Judge Roy Bean was known as a hanging judge. A saloon-keeper and justice of the peace he called himself the law west of the Pecos. Trials were held in his saloon. Hangings followed according to legend, although he is only known to have executed two men.

Since the market crisis many have clamored for a return of Judge Bean’s brand of justice – Wall Street executives should have been imprisoned if not hung in Foley Square in New York City. The feeling persist even today. Never mind that there has been a near endless stream of market crisis cases brought by the DOJ, the SEC and banking regulators. Never mind that the SEC brought numerous market crisis cases, naming firms and their executives as defendants. Never mind that the DOJ brought even more cases imposing billions of dollars in penalties after effectively extended the statute of limitations using an all but forgotten statute.

Endless frustration is, perhaps, about to end. A major international bank and its senior executives have been criminally charged for conduct tied to the market crisis. Not a U.S. bank and its executives but a U.K. financial institution and its former senior executives. The charges however, are not for market crisis causing fraud requiring a bail out at taxpayer expense. To the contrary, the charges are tied to loans obtained to save the bank, sparing the taxpayer.

The SFO brought criminal charges against Barclays Plc and four of its then senior officers based on two loans obtained in 2008 from Qatar Holding LLC and Challenger Universal Ltd., an investment vehicle of a former Qatari prime minister.
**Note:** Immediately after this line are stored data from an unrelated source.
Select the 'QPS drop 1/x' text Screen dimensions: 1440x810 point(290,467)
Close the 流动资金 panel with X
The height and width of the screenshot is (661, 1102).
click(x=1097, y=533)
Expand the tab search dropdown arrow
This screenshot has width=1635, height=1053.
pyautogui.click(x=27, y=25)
Named as defendants along with the bank are: John Variey, former CEO; Roger Jenkins, former Executive Chairman of Investment Banking and Investment Management in the Middle East; Thomas Kalaris, former Chief Executive of Barclays Wealth and Investment Management; and Richard Boath, former European Head of Financial Institutions Group. Two counts of conspiracy and one count of unlawful financial assistance were filed.

The charges are based on two loans. The first was obtained by the bank in June 2008 for £4.5 billion. The second was obtained in October 2008 in the amount of £7.5 bn. The SFO alleges that the loans involved undisclosed payments made to the lenders for their participation. Each loan was made in conjunction with an advisory services agreement under which the bank paid a total of £322 million to the lenders. The advisory agreement accompanying the June loan was disclosed but the payments were not. The second advisory agreement was not disclosed at the time of the transaction.
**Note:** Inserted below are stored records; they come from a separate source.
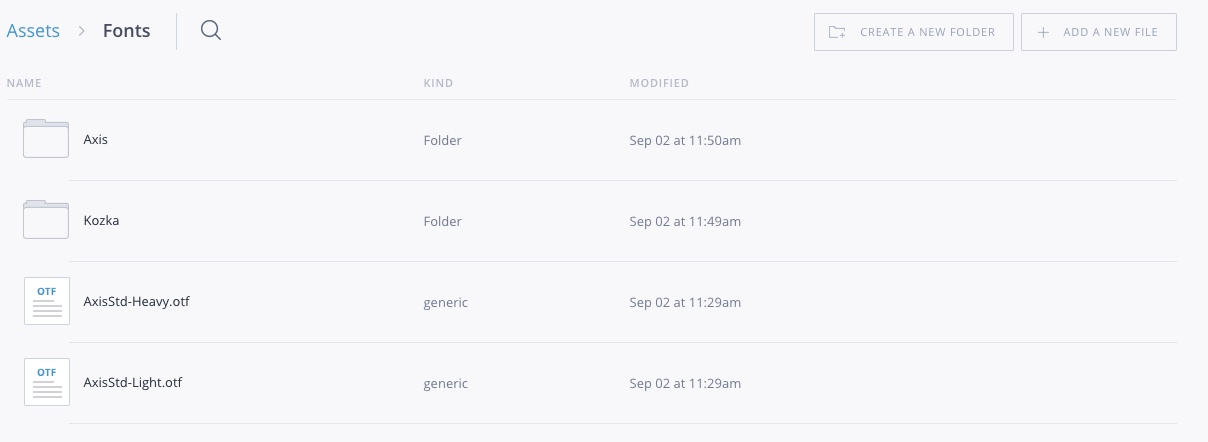Screen dimensions: 1208x442
Task: Click the AxisStd-Light OTF file icon
Action: [x=47, y=382]
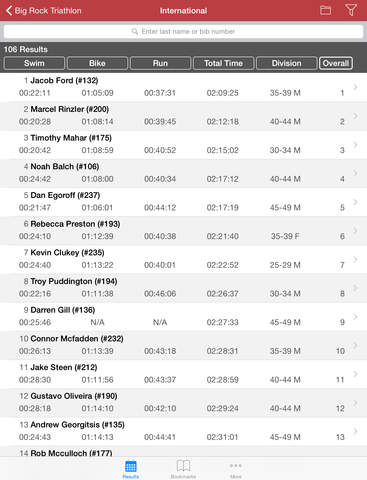Focus the last name or bib search field

pos(183,32)
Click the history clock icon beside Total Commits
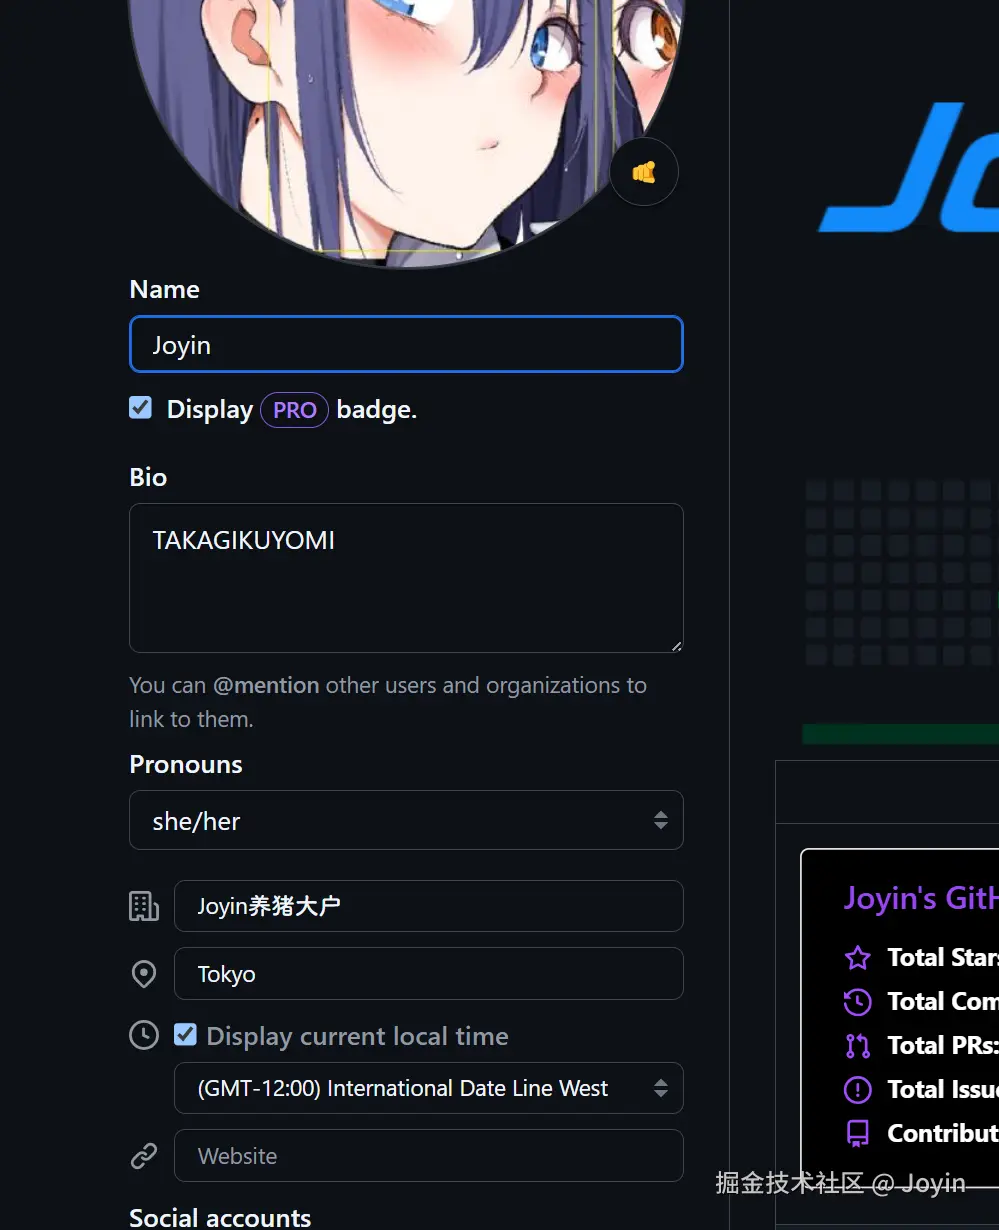 (857, 1001)
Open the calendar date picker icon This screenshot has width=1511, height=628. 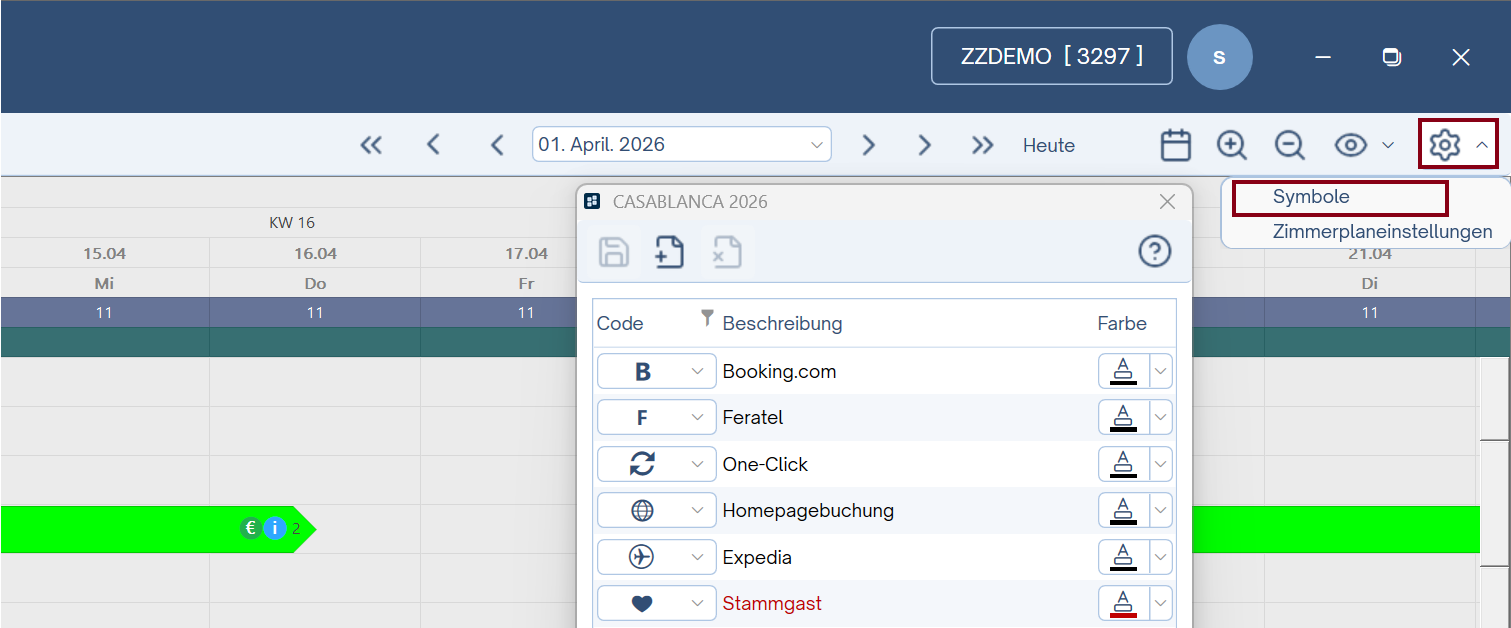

An additional charge centers on a £2.4 billion loan made by the bank to Qatar in November 2008. Under Section 151 of the Companies Act 1985, which the SFO alleges was breached, companies are not permitted to lend money for the purchase of their shares. The SFO alleges that the loan was extended so the bank’s lenders could purchase Barclay shares to improve its financial condition.

By obtaining the loans Barclays avoided being nationalized with taxpayer funds. At the time of the transactions Lloyds Banking Group and Royal Bank of Scotland were forced to rely on taxpayer bailouts. Indeed, about one month before the October loan, Lehman Brothers collapsed. Initial court appearances are scheduled for early next month. Whether Judge Bean will be needed remains to be seen.